A new trial farmers’ market at Hastings Park is off to a good start thanks to its setting, unique in Vancouver.
The winter market is a pilot project by Vancouver Farmers Markets, the non-profit that operates seven weekly summer markets as well as the city’s only current winter market at Nat Bailey Stadium. On the new market’s first day on Oct. 5, people spent $22,000 at 28 stalls.
“That’s really good for a market of that size,” said Robyn Walters, who manages the market for Vancouver Farmers Markets.
If this year’s experiment goes well, the Hastings Park market could become Vancouver’s second winter market next year, providing more local food choices for residents of East Vancouver and North Burnaby from October to April.
Walters is optimistic about the market’s future because of its location, which became available when the PNE invited Vancouver Farmers Markets to establish a market at the fairgrounds.
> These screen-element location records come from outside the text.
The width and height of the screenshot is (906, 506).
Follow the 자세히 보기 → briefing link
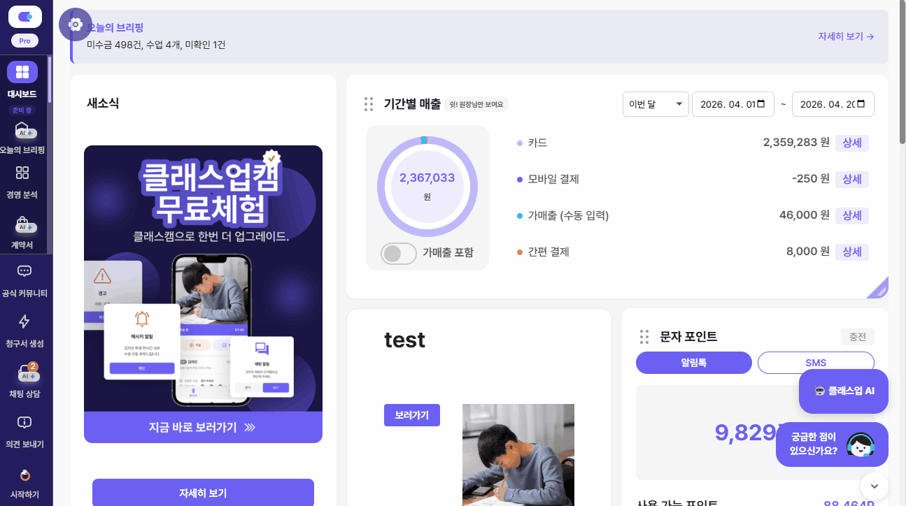846,36
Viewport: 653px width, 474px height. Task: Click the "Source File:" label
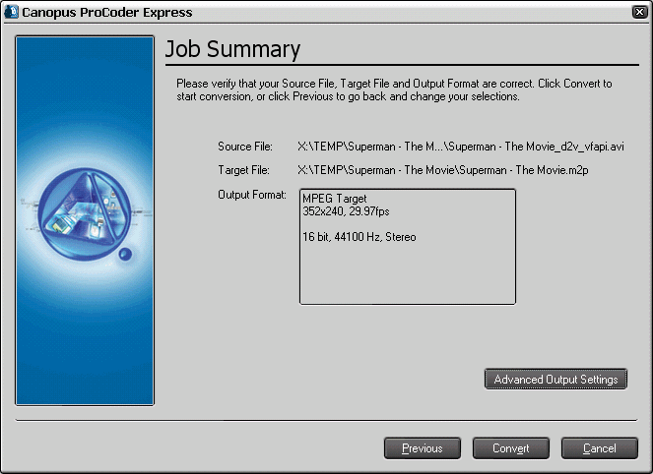(244, 147)
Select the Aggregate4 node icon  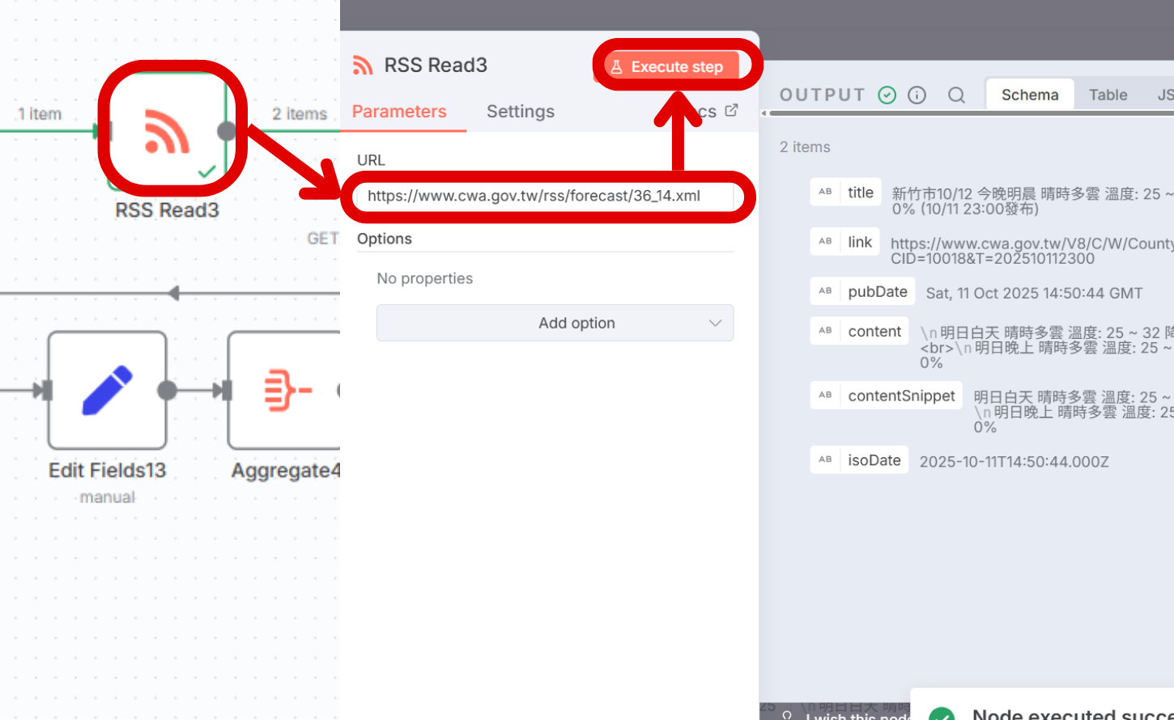click(285, 390)
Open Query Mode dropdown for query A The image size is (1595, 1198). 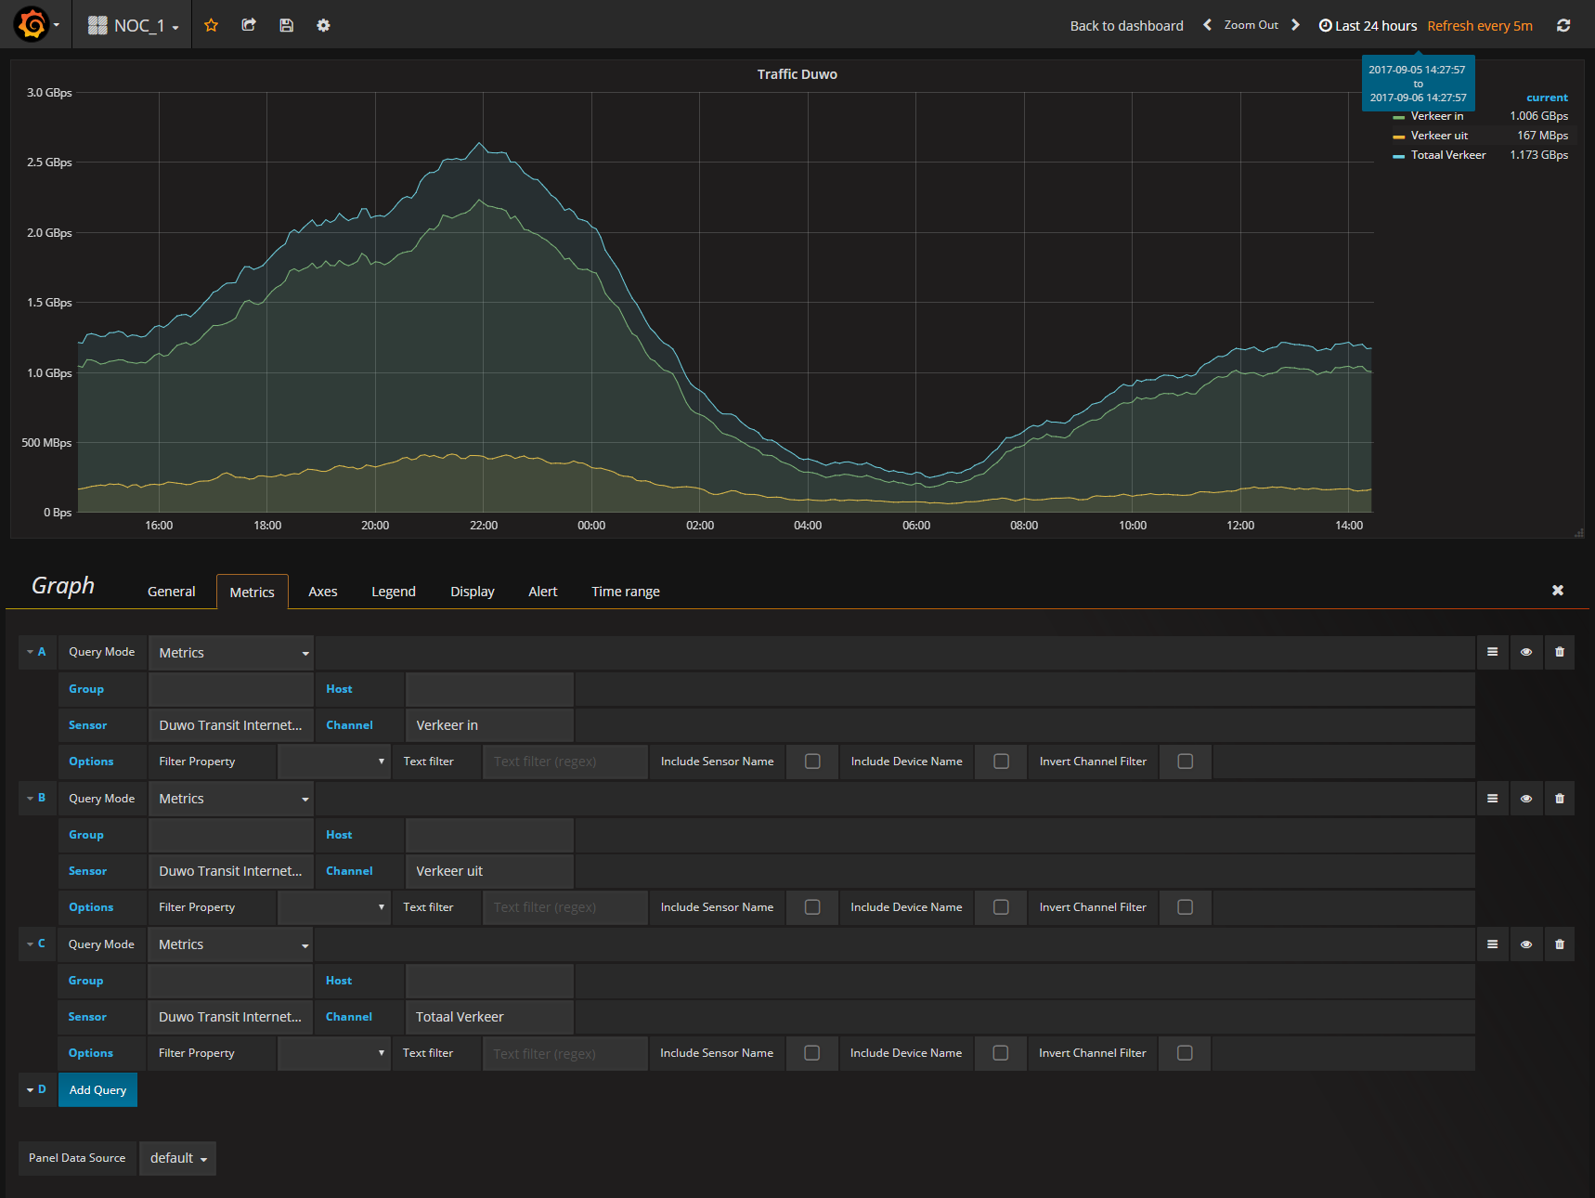(231, 653)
The PNE is offering extras that other farmers’ markets don’t have. These include on-site electricity, free parking for vendors and market-goers, and a large communal tent to provide covered seating, all managed for the market by PNE staff.
It’s not just the logistics that are giving the market a good chance to succeed.
“What sticks out is how different this site is from our other markets. We’re usually on a street or a parking lot,” said Walters.
At Hastings Park, a line of tents wends its way around manicured city gardens by burbling fountains, under a sprawling canopy of plane trees.
“It’s a beautiful setting. It’s absolutely gorgeous,” said Hastings-Sunrise resident Monique Zander, who has come to the market every Sunday since it opened.
“This is one of my favourite parks in Vancouver.”
Fruits and vegetables selling well
People compare notes as they line up for sour cherry pies and brightly-coloured macarons at the Sweet Thea pie tent. They talk of the range of food on offer at the spacious site.
Such choice is important for a neighbourhood like Hastings-Sunrise, home to a mix that includes Portuguese, Italian and Vietnamese families.
“Those families have strong market cultures,” said Roberta La Quaglia, operations manager for Vancouver Farmers Markets. She noted that produce has sold very well at the market so far.
“When you move to a neighbourhood where markets are not as understood, you get a lot of observers,” she said. “They buy a coffee, they get a muffin and they walk around. Here, people are here to buy. The fruits and vegetables are the reason they’re here.”
The market organizers expect the number of vendors to rise to about 55 as summer markets wind down for the season. That would make this pilot project as big as the city’s largest markets at Trout Lake and in Kitsilano.
The trial market runs on Sundays from 10 a.m. to 2 p.m. at Hastings Park until Nov. 30.